Friday, Aug. 16, 2013 | 3:39 p.m.
An off-duty Metro Police officer only shot a California man Sunday night after the man refused several orders to get out of the officer's family vehicle at the Excalibur, police said today at an afternoon news conference.
The man, 27-year-old Saul Villegas, was shot in his left wrist, treated at a local hospital, and booked into the Clark County Detention Center. He’s been charged with one count of attempted grand larceny and one count of auto burglary.
At police headquarters on Martin Luther King Jr. Boulevard, Undersheriff Jim Dixon gave a moment-by-moment account of what led to the unusual shooting:
Officer Bernard Plaskett, 54, a 21-year Metro veteran, was unloading packages from his family's 2007 Land Rover at the Excalibur around 9 p.m., with his wife and 15-year-old son.
When Plaskett, his wife and son were at the rear of the vehicle greeting family and unloading packages, Villegas got into the driver's seat and closed the door. Plaskett's wife heard the door shut, walked to the open passenger-side door and told Villegas to get out.
"I'm taking this car," Villegas is said to have replied. "Get in. Let's go for a ride."
Plaskett’s wife told her husband a man was in the vehicle and she believed he had a gun. Plaskett went to the passenger-side door, too, told Villegas this was not his car and told him to get out. By this time, Villegas had turned on the ignition.

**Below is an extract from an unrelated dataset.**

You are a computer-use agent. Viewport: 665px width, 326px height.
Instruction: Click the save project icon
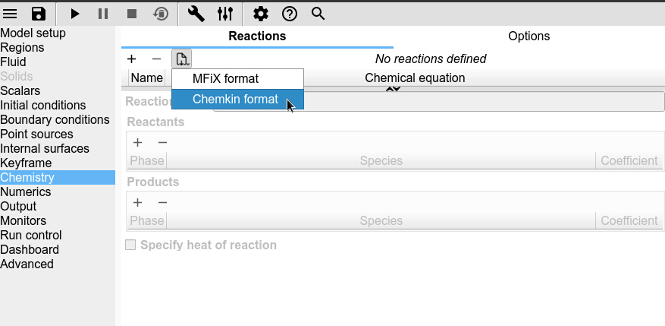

Plaskett had earlier put his duty weapon between the front seats of the vehicle. Afraid Villegas would spot the gun, Plaskett pretended to reach for the key in the ignition, then quickly reached down and grabbed the pistol.
Pointing his weapon, he identified himself as an officer and ordered Villegas out.
Villegas didn't move.
Plaskett asked a second time.
"Villegas does not comply," Dixon said. "Then he said louder, 'I am taking this car.'"

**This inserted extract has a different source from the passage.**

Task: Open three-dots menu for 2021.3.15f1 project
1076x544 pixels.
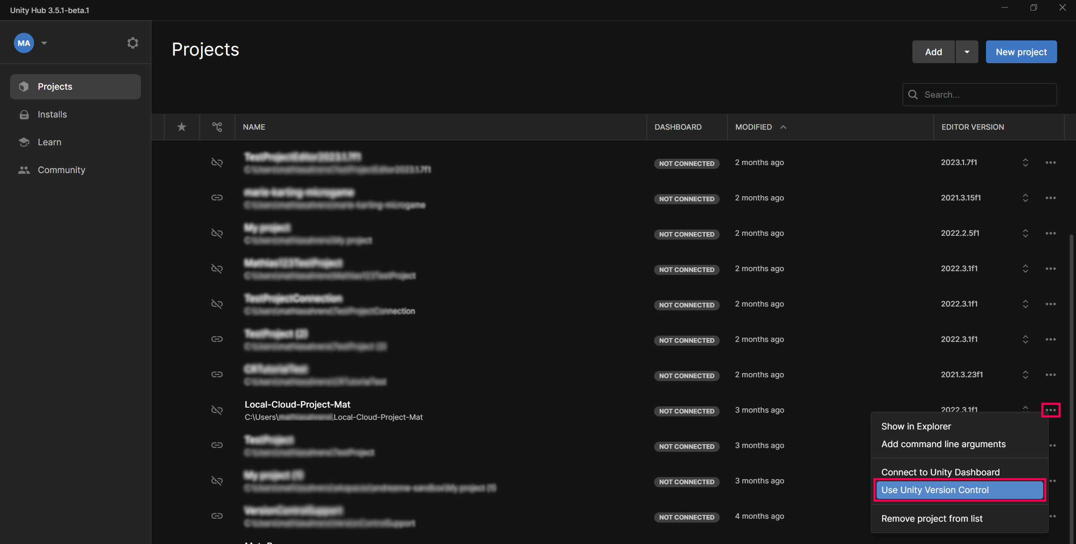Action: (1050, 198)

Villegas then dropped his left hand below his waist. Believing he might be going for a gun, Plaskett fired and hit Villegas' left wrist. Villegas was apprehended and taken to the hospital.
Asked if the officer was aiming for the wrist, which was on the opposite side of Villegas' body from Plaskett, Dixon said officers are trained to shoot for "center mass."

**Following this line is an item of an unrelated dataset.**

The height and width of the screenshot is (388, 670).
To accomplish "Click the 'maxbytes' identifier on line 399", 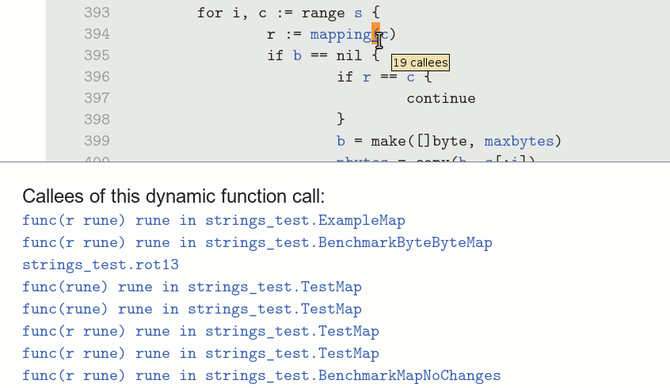I will pyautogui.click(x=519, y=141).
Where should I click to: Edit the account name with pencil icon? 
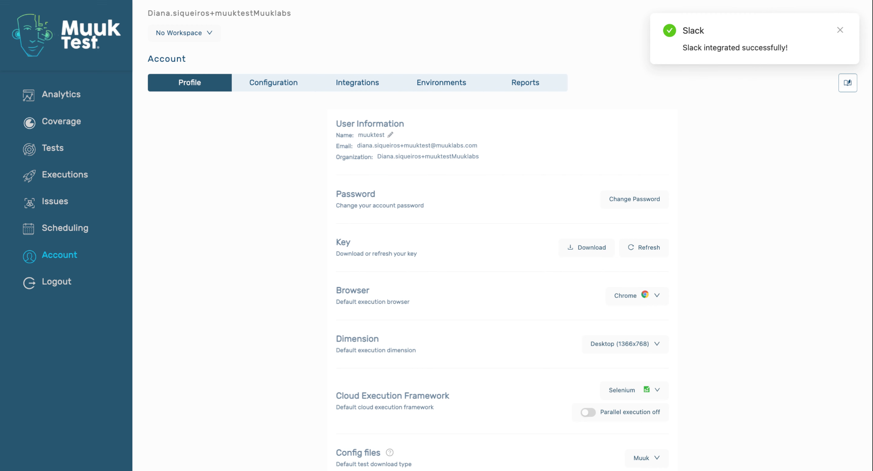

"In this case, I can't tell you what the officer was thinking when he shot," Dixon added. "I don't know if he was aiming at the wrist."
Metro had earlier this week described Villegas as having "diminished capacity. Dixon said that description came as a result of Villegas' reaction to Plaskett's orders.
"From what I understand, the individual responded slower than you or I would respond," Dixon said, adding that he did not have any information about Villegas' medical background.
Plaskett remains on paid administrative leave while investigation into the incident continues.